Pronghorn at 625 yards.

You wouldn't be reading this article without the relatively recent development of affordable laser range finders.  With the advent of these simple and affordable measuring devices, hunters have been able to increase their effectiveness and ethical shot placement in the field.  Once hunters were able to measure an accurate distance to target, they started paying more attention to the external ballistics of their cartridges.  Charts and drop tables started showing up on the sides of scopes and rifle stocks, and manufactures started pushing the super magnum cartridges—all in an effort to push the limitations to shooting at distance.

Drop compensating reticles have been around for a while, but without an accurate method for determining distance, they were essentially useless.  With a laser range finder, a drop compensating reticle similar to the offerings available in most rife scopes have real merit, but still have limitations for precise compensation for extreme ranges.  Under 4-500 yards, hold over reticles are really fast to deploy, but they have limitations.  A hunter needs to practice enough to keep track of all the different lines, and a system without wind deflection compensation is not a product an ethical hunter would carry afield.  In most cases drop reticles are also built to approximate the trajectory of the majority of rifles with a one size fits most approach—another reason they are only reliable to about 450 yards.

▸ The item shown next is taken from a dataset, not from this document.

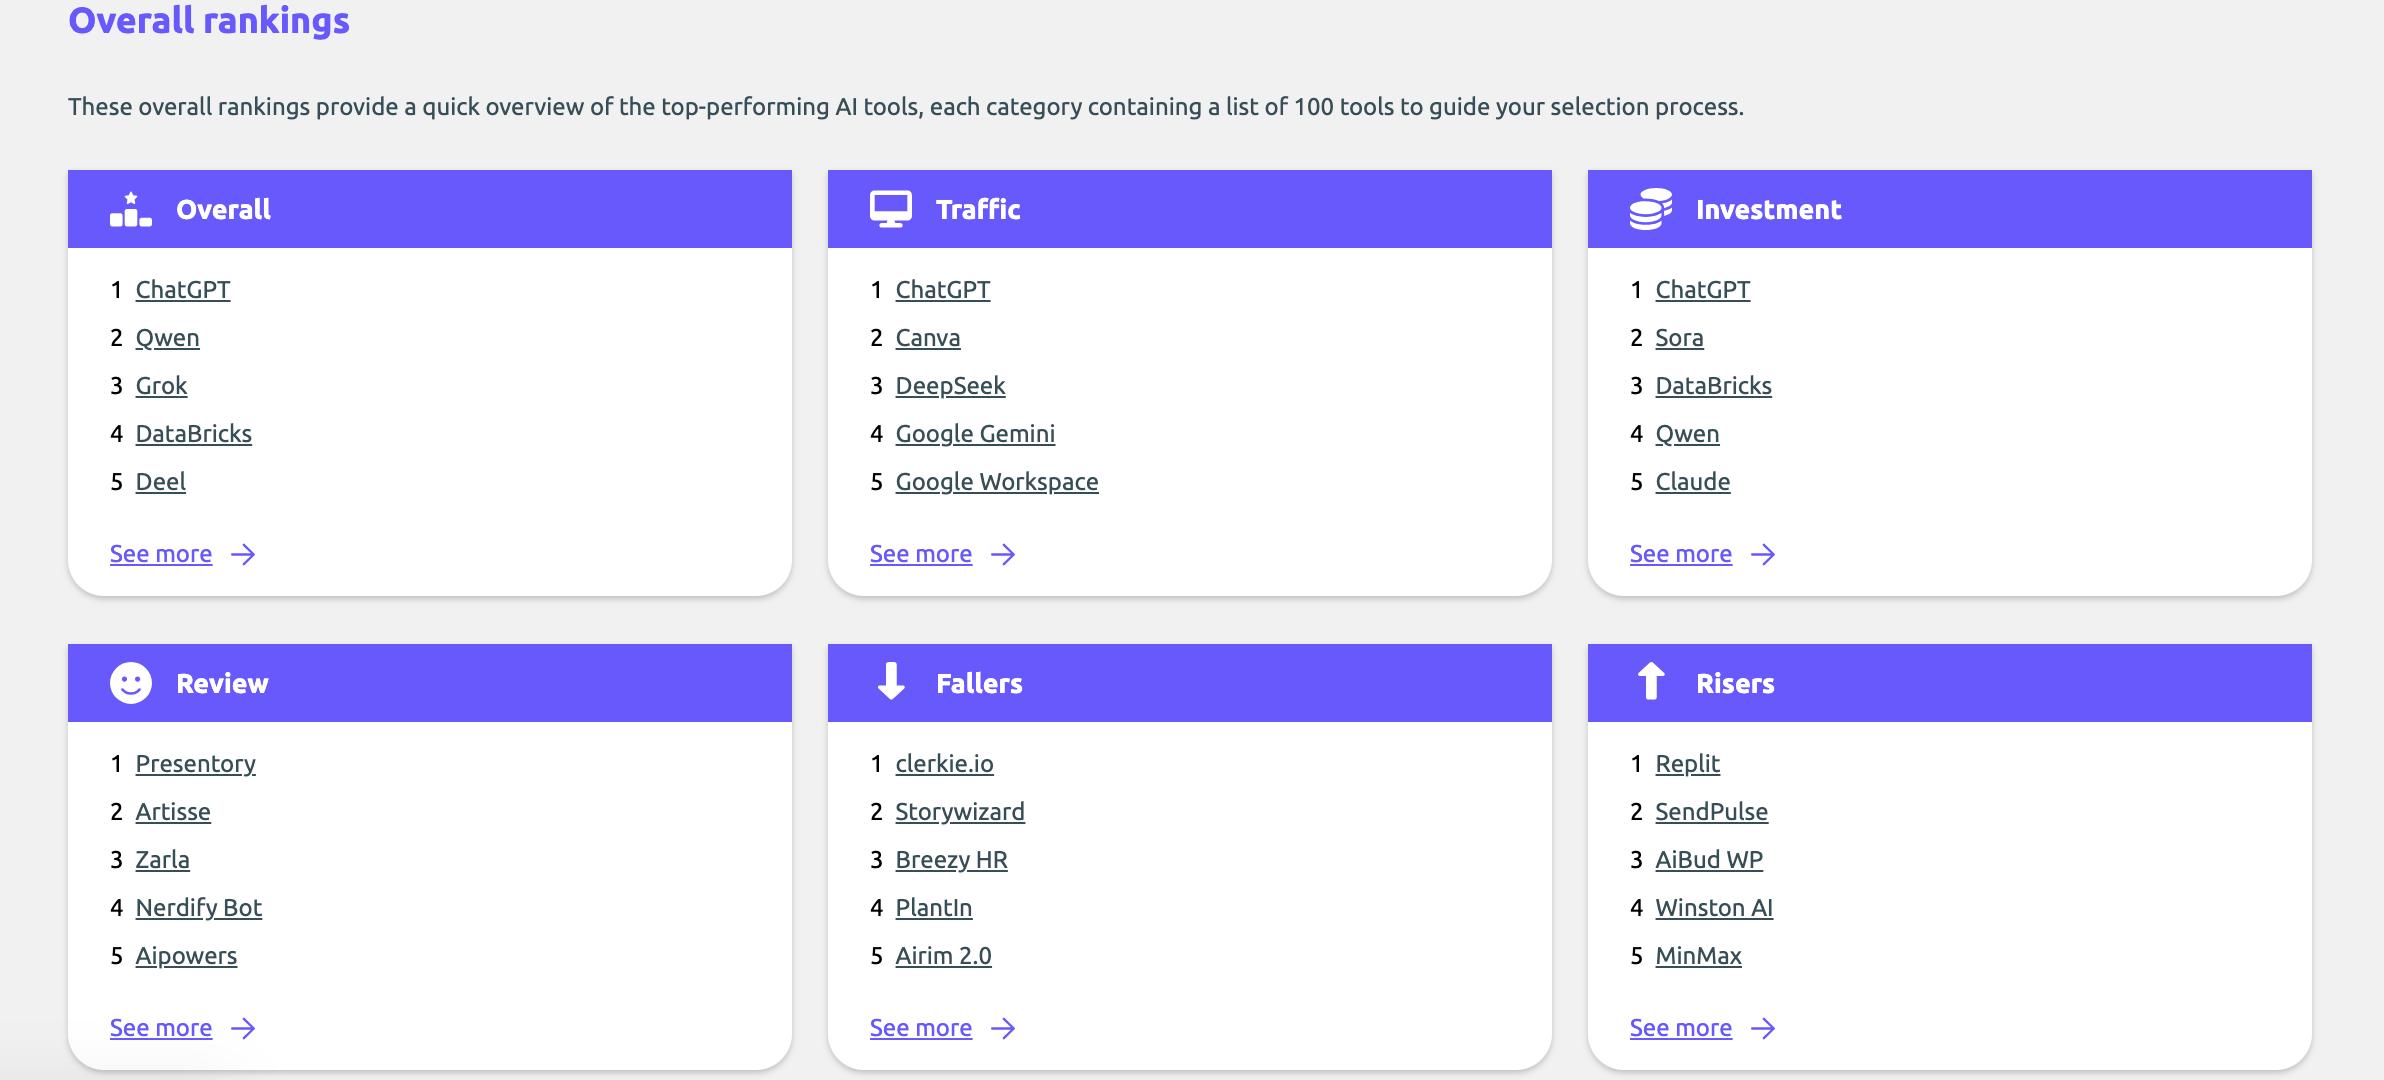
Task: Open See more link under Review
Action: coord(161,1028)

As shooters have evolved and rangefinders improved, more advanced compensation has become mainstream.  Dialing an exact adjustment into the elevation turret is the most precise method to compensate for bullet drop at extreme ranges.  The traditional method involves referencing a chart calibrated in clicks or MOA for different yardages.  For hunting, where shot conditions can change in an instant, a bullet drop compensating turret can be calibrated in yards to match your gun—no more charts!  Most scope manufactures are producing or gearing up to produce drop compensators.  The trick is to get away from the one size fits all approach and build a custom compensator to precisely match each firearm and bullet's True Ballistic Profile.  This is necessary to adjust because of miscalculated B.C.s, errors in chronographs, different firearm reactions, and effects from varied muzzle velocities.  Once that process is done, it completely eliminates the guesswork from long range drop compensation—now we need to deal with the wind.

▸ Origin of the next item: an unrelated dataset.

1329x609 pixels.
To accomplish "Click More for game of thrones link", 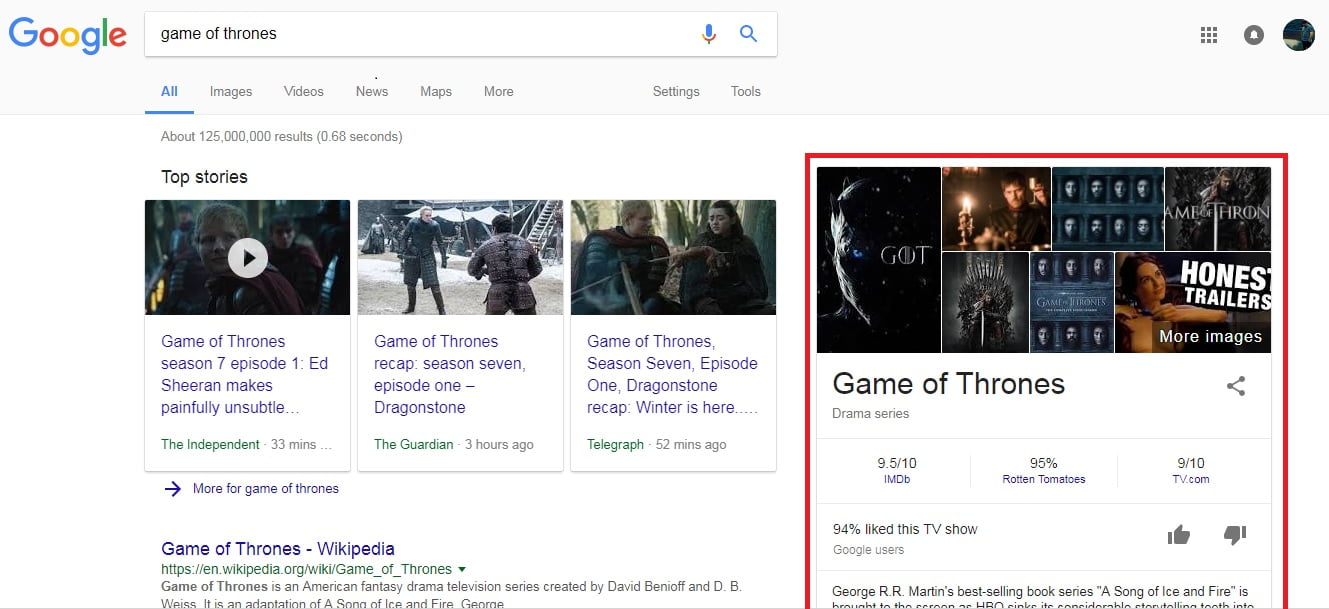I will (x=265, y=489).
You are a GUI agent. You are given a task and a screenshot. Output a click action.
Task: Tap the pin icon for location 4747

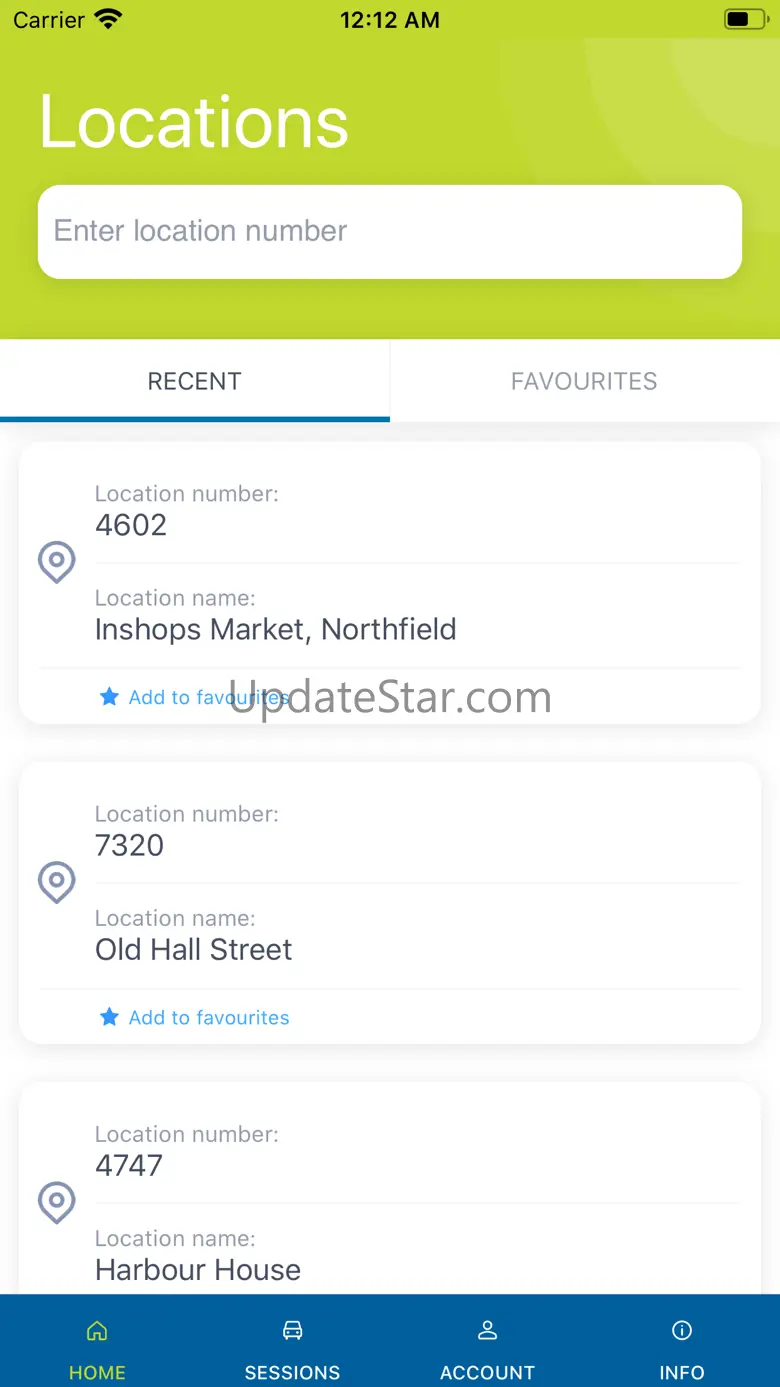(x=57, y=1202)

The Gseven rifle scope uses a Ballistic Turret to compensate for drop, and wind holds are accomplised using the G7 reticle.  Wind marks are spaced in one MOA increments.  Precise wind hold calculations are made automatically with the G7 BR2 ballistic rangefinder.  Just dial the compensated ballistic range and hold the wind in the reticle.  Its much faster, and more flexible than dialing a separate knob for wind and it eliminates the need to carry a chart or computer in the field.  Minute of Angle is pretty handy because we can easily relate a hold value to the reticle (remember one MOA is approximately one inch at 100 yards, four inches at 400 yards, eight inches at 800 yards, etc).

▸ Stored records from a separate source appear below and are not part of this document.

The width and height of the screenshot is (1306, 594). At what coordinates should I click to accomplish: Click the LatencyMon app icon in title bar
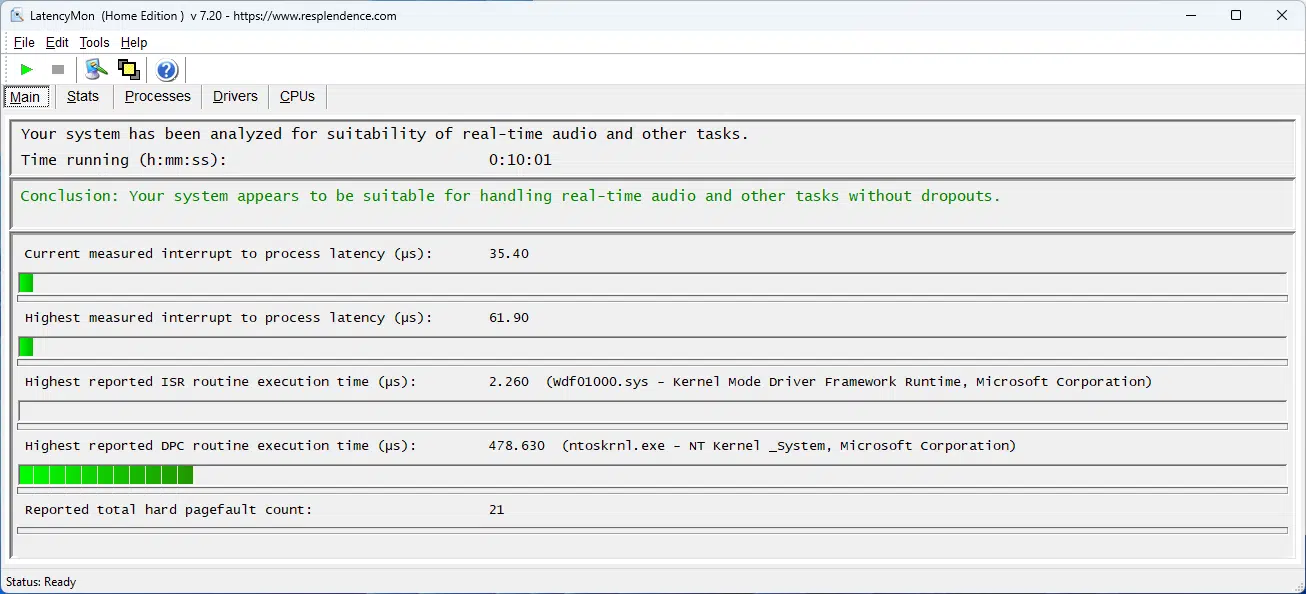(17, 15)
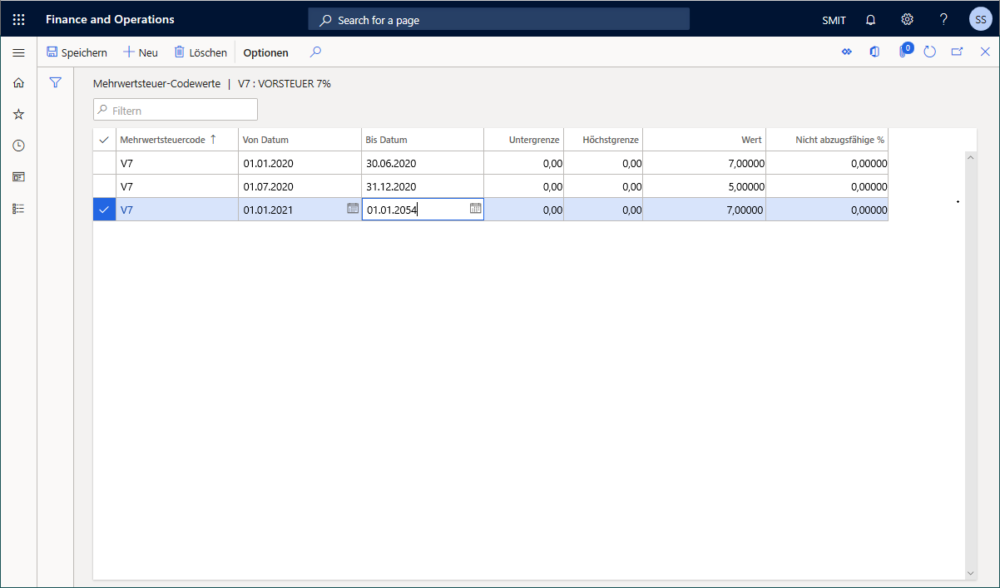Viewport: 1000px width, 588px height.
Task: Open the calendar picker for Von Datum 01.01.2021
Action: pos(353,209)
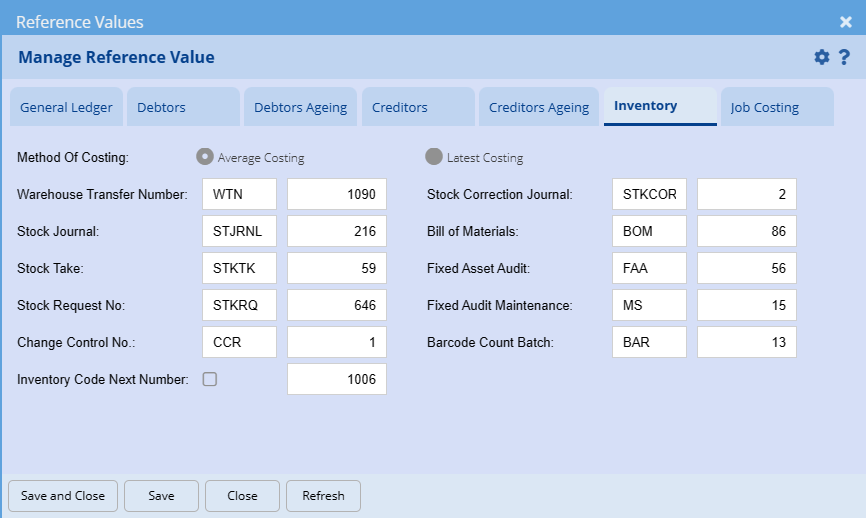Select the Average Costing radio button
Screen dimensions: 866x518
click(204, 157)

With the new range finders, and precise drop compensating turrets, shooters are capable of precise and ethical shot placement at twice the effective range that conventional equipment was designed for—conventional equipment meaning rifles and ammunition.  We'll cover advancements in rifle and barrel technology another time, the topic we are going to discuss in this article is the more important technology advancement of bullet shape an performance.

The first thing we need to define is what makes bullets work.  There is no subject with more controversy or misconception in the industry than the perfect bullet design for terminal performance on game.  If we mix long range shooting into the question, there are many different claims about the perfect bullet design.  We need to sort out the hype, and apply a little science to our bullet selection.

There are basically two parameters that will define how a bullet performs—a bullets shape and its construction.  It's generally understood that the shape effects its flight path and velocity, while the construction effects the penetration and expansion.  This is true, but the bullets shape also has an effect on the transition from external ballistics to terminal ballistics.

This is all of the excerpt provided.